Bloated College Bureaucracies, Absurd Salaries, Higher Fees
November 15th, 2012Via: Bloomberg:
J. Paul Robinson, chairman of Purdue University’s faculty senate, strode through the halls of a 10- story concrete-and-glass administrative tower.
“I have no idea what these people do,” said Robinson, waving his hand across a row of offices, his voice rising.
The 59-year-old professor of biomedical engineering is leading a faculty revolt against bureaucratic bloat at the public university in Indiana. In the past decade, the number of administrative employees jumped 54 percent, almost eight times the growth of tenured and tenure-track faculty.

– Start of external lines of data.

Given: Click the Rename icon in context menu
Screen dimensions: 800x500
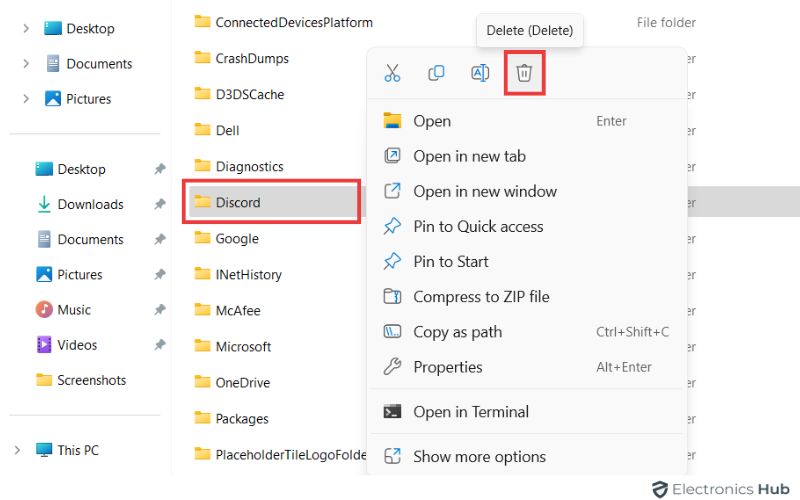Looking at the screenshot, I should [x=480, y=73].
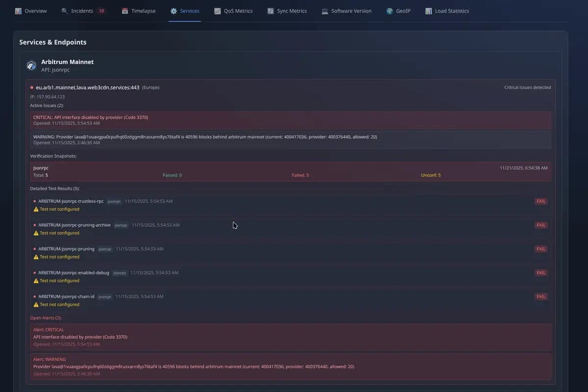Image resolution: width=588 pixels, height=392 pixels.
Task: Click the Arbitrum Mainnet logo icon
Action: tap(31, 66)
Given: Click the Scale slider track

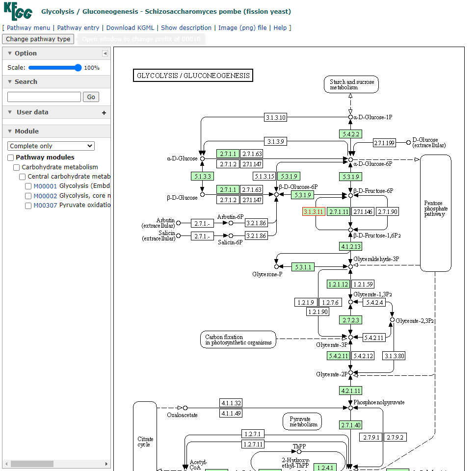Looking at the screenshot, I should point(54,68).
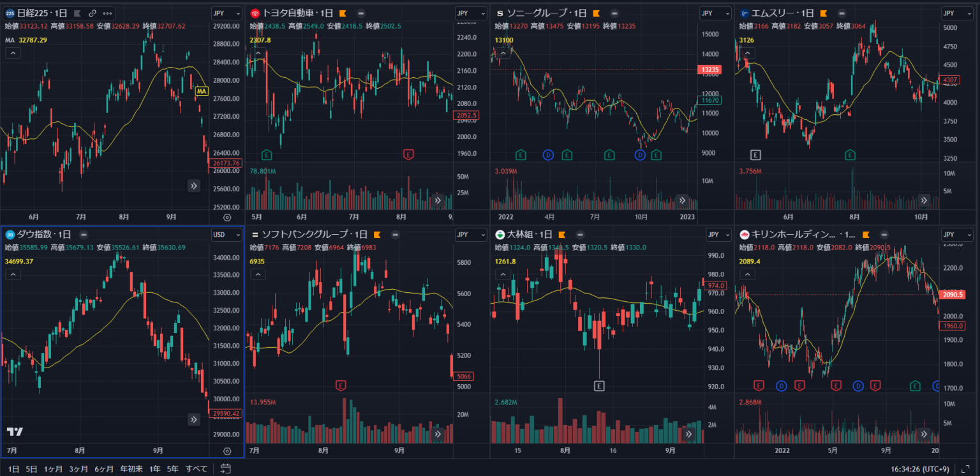Click the target icon on the トヨタ自動車 price scale
Screen dimensions: 980x476
click(473, 216)
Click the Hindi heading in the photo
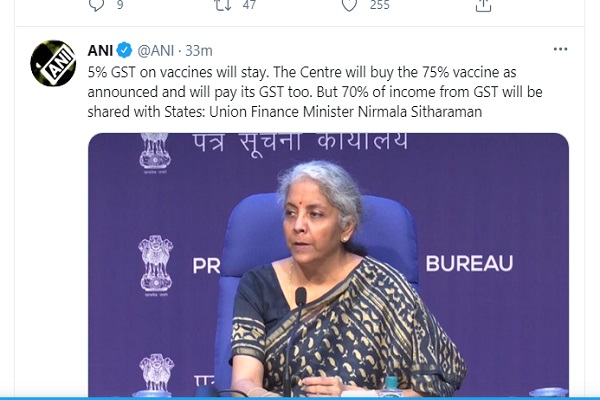This screenshot has height=400, width=600. pyautogui.click(x=300, y=141)
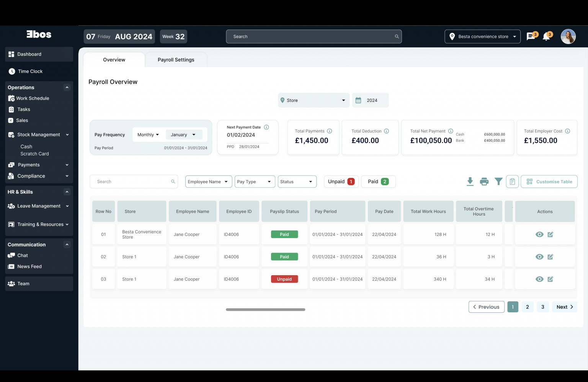Expand the Pay Type dropdown
This screenshot has width=588, height=382.
pos(255,181)
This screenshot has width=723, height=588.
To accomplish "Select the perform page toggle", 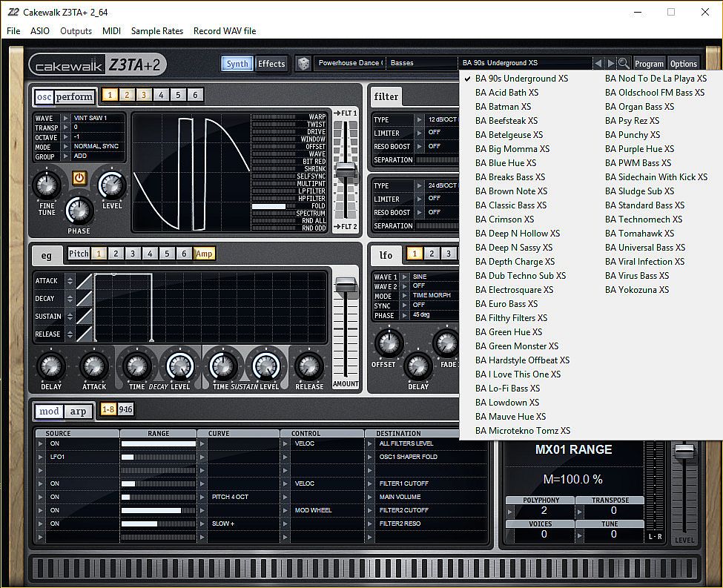I will (x=75, y=96).
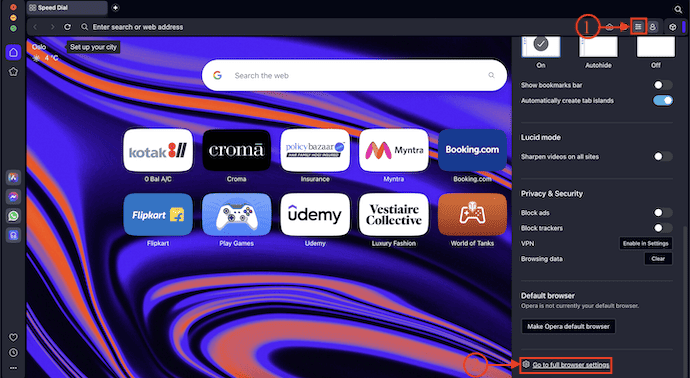Viewport: 690px width, 378px height.
Task: Click the profile account icon in toolbar
Action: (653, 27)
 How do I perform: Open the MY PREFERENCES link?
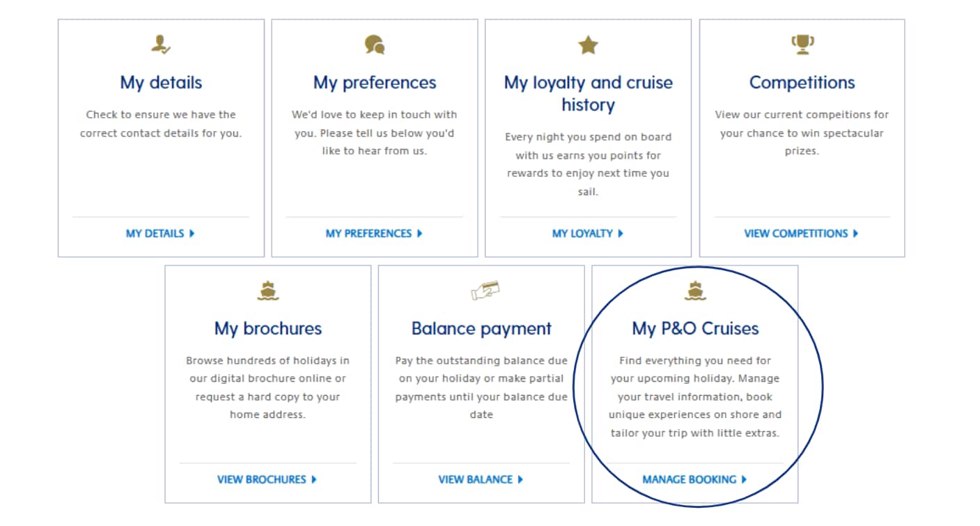[x=374, y=233]
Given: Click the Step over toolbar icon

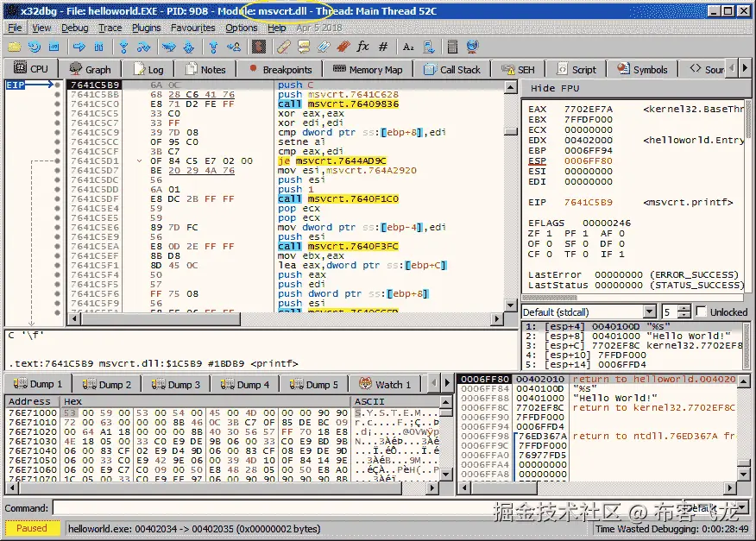Looking at the screenshot, I should point(144,47).
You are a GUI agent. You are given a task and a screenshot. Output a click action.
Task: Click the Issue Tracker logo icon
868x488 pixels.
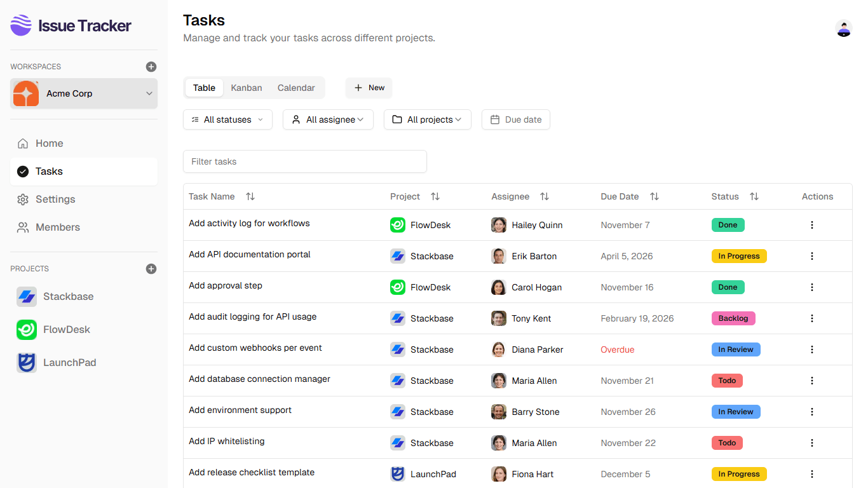[x=20, y=25]
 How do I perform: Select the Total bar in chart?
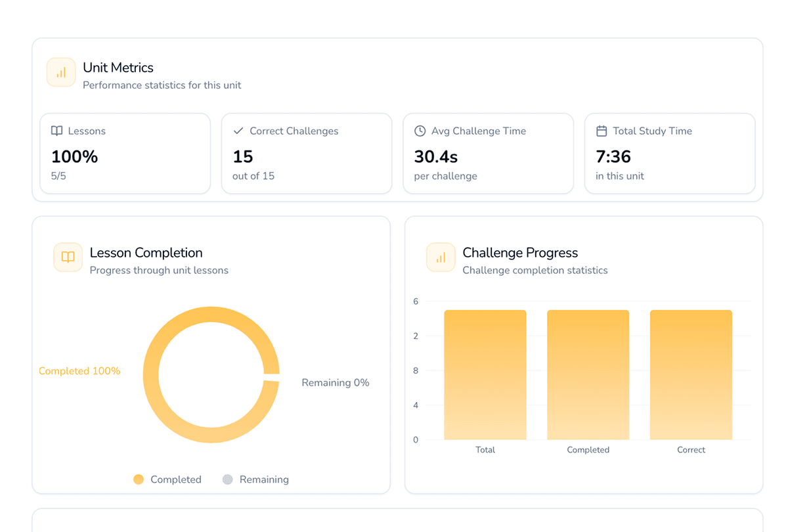click(485, 374)
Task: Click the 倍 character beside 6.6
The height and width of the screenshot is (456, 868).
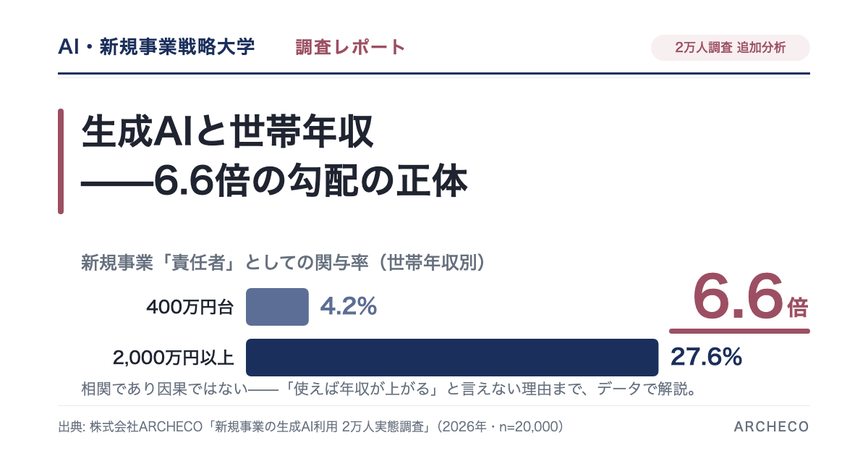Action: pyautogui.click(x=798, y=308)
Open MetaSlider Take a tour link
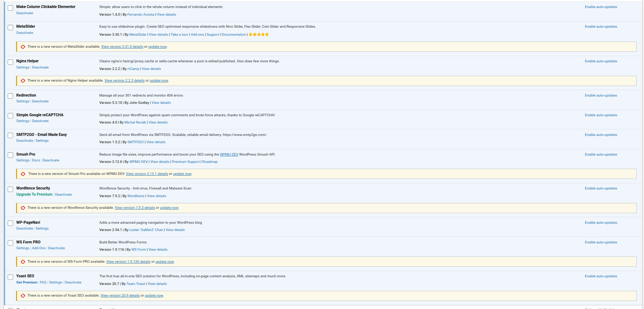Screen dimensions: 644x309 click(x=179, y=35)
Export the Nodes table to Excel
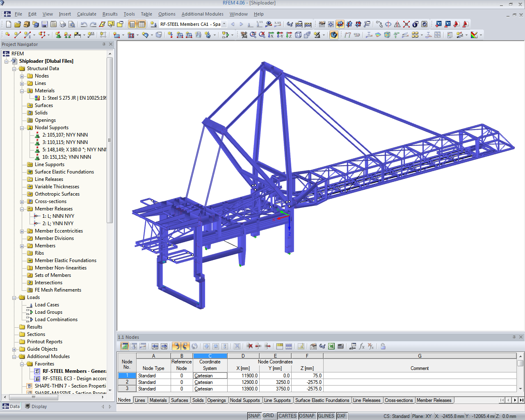 [331, 346]
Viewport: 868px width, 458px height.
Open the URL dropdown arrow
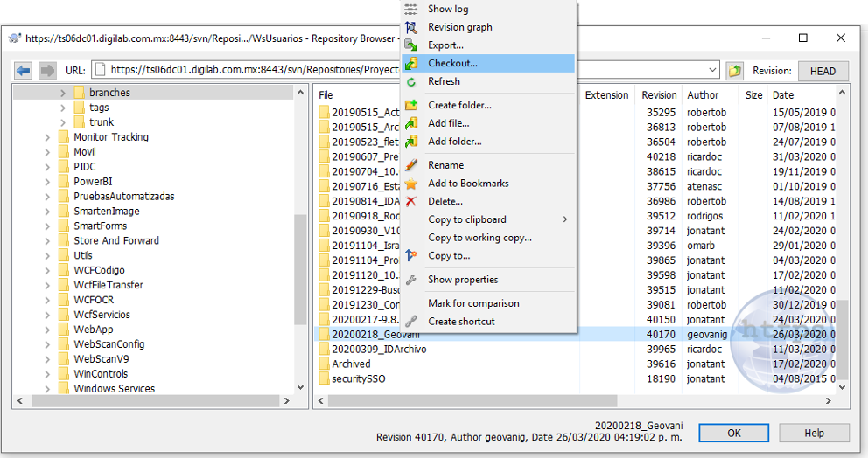coord(712,71)
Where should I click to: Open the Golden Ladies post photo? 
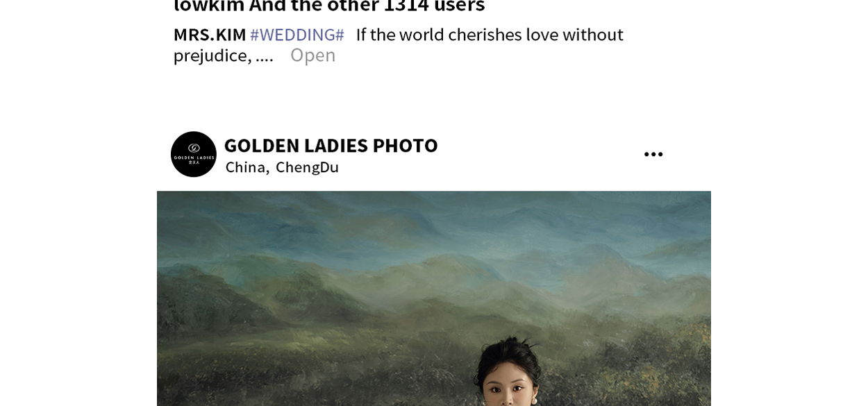click(x=434, y=298)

Purdue has a $313,000-a-year acting provost and six vice and associate vice provosts, including a $198,000 chief diversity officer. It employs 16 deans and 11 vice presidents, among them a $253,000 marketing officer and a $433,000 business school chief.
Administrative costs on college campuses are soaring, crowding out instruction at a time of skyrocketing tuition and $1 trillion in outstanding student loans. At Purdue and other U.S. college campuses, bureaucratic growth is pitting professors against administrators and sparking complaints that tight budgets could be spent more efficiently.
I’ve personally witnessed this in public universities. One of most frustrating things as a student was seeing students be charged with new, obscure fees every year, coupled with a rising cost of inflation and loan rates in tandem with a stagnation of faculty hiring and wages.
It pains me when the media at large blame the dire straits of public finances on public employees and their pensions when by and large teachers, sanitation workers, firemen, police, etc. make less than or near median income level as public employees and receive a comparable pension and health care benefit package while administrators in government and in universities make ten times the median income or more in some cases and end life with pensions multiplied by that. These people are the one responsible for rising costs and bureaucratic bloat.
At public universities in the western United States Presidents and high-level administrators make six figure salaries and benefits while also living in houses paid for by the students and public taxpayers. Now THAT is welfare!